#### [Texto del documento]
----------------------------------------
Entrevista a Reinaldo Laddaga en El coloquio de los perros



Andrés Nortes entrevista a Reinaldo Laddaga en la revista El coloquio de los perros con motivo de la publicación de su novela Los hombres de Rusia:

REINALDO LADDAGA – LOS HOMBRES DE RUSIA

 

 Los hombres de Rusia es una novela publicada por Jekyll & Jill hace poco más de un mes. Se trata de un relato cómico y trágico, ridículo y escalofriante, sobre el complejo origen histórico e ideológico de un grupo armado de ultraderecha esotérico-mitológica con actividades delictivas, y de los rituales funerarios de uno de sus miembros.
Los hombres de Rusia es una novela poco al uso y exigente, que, de tener la necesaria complicidad en el lector, le proporcionará tanto placer de lectura como desasosiego por el mundo que hay más allá pero también más acá de sus páginas, un libro que si bien no es para todo el mundo, a aquellos que perseveren en sus páginas les proporcionará una experiencia única. A mí me la ha dado. De los mejores libros que he leído en este año.
----------------------------------------
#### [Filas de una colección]
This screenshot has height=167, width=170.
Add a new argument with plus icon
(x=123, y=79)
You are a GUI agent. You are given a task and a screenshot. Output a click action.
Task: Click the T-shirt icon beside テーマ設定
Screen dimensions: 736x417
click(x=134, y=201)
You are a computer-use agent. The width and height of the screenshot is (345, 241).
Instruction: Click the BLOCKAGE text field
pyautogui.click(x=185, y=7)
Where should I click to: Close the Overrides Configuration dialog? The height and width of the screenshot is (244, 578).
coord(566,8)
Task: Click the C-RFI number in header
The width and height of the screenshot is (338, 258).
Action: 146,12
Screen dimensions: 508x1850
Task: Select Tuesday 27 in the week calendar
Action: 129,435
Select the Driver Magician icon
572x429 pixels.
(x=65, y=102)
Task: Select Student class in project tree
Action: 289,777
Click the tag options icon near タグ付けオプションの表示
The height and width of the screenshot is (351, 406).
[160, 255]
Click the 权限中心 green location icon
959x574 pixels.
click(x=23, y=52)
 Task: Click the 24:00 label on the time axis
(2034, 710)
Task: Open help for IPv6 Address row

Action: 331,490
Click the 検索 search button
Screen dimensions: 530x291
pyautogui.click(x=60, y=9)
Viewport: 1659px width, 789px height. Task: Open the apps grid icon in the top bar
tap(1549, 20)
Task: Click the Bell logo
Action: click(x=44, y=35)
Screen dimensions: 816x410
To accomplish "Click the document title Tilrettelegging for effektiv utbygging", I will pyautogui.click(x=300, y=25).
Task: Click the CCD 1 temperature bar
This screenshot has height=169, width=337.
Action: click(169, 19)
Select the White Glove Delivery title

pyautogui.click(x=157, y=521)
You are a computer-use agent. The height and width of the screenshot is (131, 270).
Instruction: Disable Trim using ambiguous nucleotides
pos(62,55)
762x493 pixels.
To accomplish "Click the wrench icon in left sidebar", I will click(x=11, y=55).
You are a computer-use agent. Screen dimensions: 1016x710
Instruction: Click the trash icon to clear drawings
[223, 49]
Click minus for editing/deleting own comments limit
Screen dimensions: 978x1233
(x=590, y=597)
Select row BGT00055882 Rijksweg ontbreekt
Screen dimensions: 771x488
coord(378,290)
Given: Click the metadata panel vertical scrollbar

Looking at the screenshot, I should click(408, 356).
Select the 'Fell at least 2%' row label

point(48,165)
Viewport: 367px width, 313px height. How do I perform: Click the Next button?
----------------------------------------
#### [Ejercicios propuestos]
**1)** Copia de forma literal el fragmento de la reseña sobre Los hombres de Rusia que va de "Andrés Nortes entrevista" a "de sus miembros.", ambos incluidos.
**2)** Reescribe las filas de la colección desde la línea que contiene "You are a computer-use agent. The width" hasta la que contiene "pyautogui.click(x=157, y=521)", ambas incluidas, cambiando "screenshot" por "captura" y dejando todo lo demás intacto.
La reseña y las filas no guardan ninguna relación entre sí.

#### [Respuestas esperadas]
**1)**
Andrés Nortes entrevista a Reinaldo Laddaga en la revista El coloquio de los perros con motivo de la publicación de su novela Los hombres de Rusia:

REINALDO LADDAGA – LOS HOMBRES DE RUSIA

 

 Los hombres de Rusia es una novela publicada por Jekyll & Jill hace poco más de un mes. Se trata de un relato cómico y trágico, ridículo y escalofriante, sobre el complejo origen histórico e ideológico de un grupo armado de ultraderecha esotérico-mitológica con actividades delictivas, y de los rituales funerarios de uno de sus miembros.

**2)**
You are a computer-use agent. The width and height of the captura is (345, 241).
Instruction: Click the BLOCKAGE text field
pyautogui.click(x=185, y=7)
Where should I click to: Close the Overrides Configuration dialog? The height and width of the captura is (244, 578).
coord(566,8)
Task: Click the C-RFI number in header
The width and height of the captura is (338, 258).
Action: 146,12
Screen dimensions: 508x1850
Task: Select Tuesday 27 in the week calendar
Action: 129,435
Select the Driver Magician icon
572x429 pixels.
(x=65, y=102)
Task: Select Student class in project tree
Action: 289,777
Click the tag options icon near タグ付けオプションの表示
The height and width of the captura is (351, 406).
[160, 255]
Click the 权限中心 green location icon
959x574 pixels.
click(x=23, y=52)
 Task: Click the 24:00 label on the time axis
(2034, 710)
Task: Open help for IPv6 Address row

Action: 331,490
Click the 検索 search button
Screen dimensions: 530x291
pyautogui.click(x=60, y=9)
Viewport: 1659px width, 789px height. Task: Open the apps grid icon in the top bar
tap(1549, 20)
Task: Click the Bell logo
Action: click(x=44, y=35)
Screen dimensions: 816x410
To accomplish "Click the document title Tilrettelegging for effektiv utbygging", I will pyautogui.click(x=300, y=25).
Task: Click the CCD 1 temperature bar
This captura has height=169, width=337.
Action: click(169, 19)
Select the White Glove Delivery title

pyautogui.click(x=157, y=521)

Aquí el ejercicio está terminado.